SPQR di Mary Beard, accademica di fama mondiale, è soltanto l’ultimo tassello di questa prestigiosa tradizione storiografica. Ma gli intenti non sono certo quelli eruditi e monumentali del suo illustre predecessore. L’opera della Beard non si rivolge agli accademici e non ha alcuna pretesa di essere portavoce di nuove scoperte o teorie rivoluzionarie. Il suo tentativo è quello di accostarsi ad un tema classico (il più classico di tutti probabilmente) come quello della storia dell’Urbe, ma con un linguaggio nuovo e con priorità ed obiettivi differenti.
Quest’opera dunque è il suo contributo a ciò che ritiene più importante dello studio di Roma, quel continuo work in progress che l’ha tenuta impegnata sul campo per oltre cinquant’anni. Il linguaggio però è fresco, dinamico, semplificato. L’autrice esamina lo sviluppo e l’ascesa della Città eterna, nonché i fattori che le hanno permesso di mantenere a lungo una posizione di egemonia su tre continenti.

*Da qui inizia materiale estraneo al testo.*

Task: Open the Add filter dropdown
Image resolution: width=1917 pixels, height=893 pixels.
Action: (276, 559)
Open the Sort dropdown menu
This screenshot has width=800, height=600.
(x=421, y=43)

Tutto questo però senza divagare in mere leziosità manualistiche e senza addentrarsi nelle dispute tecniche. Si ha la sensazione per questo che l’opera sia più il frutto della sua volontà di confrontarsi con un pubblico generalista sulle sue impressioni personali ed intime con il suo campo di studi, abbandonandosi ad una interpretazione strettamente personale.
Ciò giustificherebbe la scelta originale ed unica di voler terminare la propria “storia romana” con la Constitutio Antoniana di Caracalla nel 212 d.C., la quale garantì piena cittadinanza ad ogni libero abitante dell’Impero, portando a compimento per la Beard quel processo di estensione di diritti e di privilegi cominciato mille anni prima. C’è una sorta di rifiuto e di negazione del basso impero e a quel declino tanto caro a Gibbon. Questa impostazione è certamente innovativa ma è scarsamente giustificabile, soprattutto dal punto di vista puramente storico perché non rappresenta una cesura epocale. L’Impero, a dirla tutta, non basandosi su una costituzione vera e propria ma su strutture istituzionali consuetudinarie è vittima in questo caso della passione filo repubblicana che emerge tiepidamente nelle pagine dell’opera. Apprezzabile è invece l’altra scelta coraggiosa di iniziare l’analisi storica 600 anni dopo la fondazione dell’Urbe, ai tempi della congiura di Catilina e della massima esaltazione di ciò che intendiamo per SPQR, ovvero il “Senato ed il Popolo romano”, le due fonti principali dell’autorità politica e del legittimo potere dello Stato. Non solo. I fatti del 63 a.C. rappresentano anche la massima retorica politica su cui i cittadini romani non hanno mai smesso di discutere, ma anche su cui il mondo occidentale odierno si interroga ancora. Questo rappresenta il vero cuore dell’opera della Beard: le parole pronunciate da Cicerone esprimono questioni che ci preoccupano ancora oggi.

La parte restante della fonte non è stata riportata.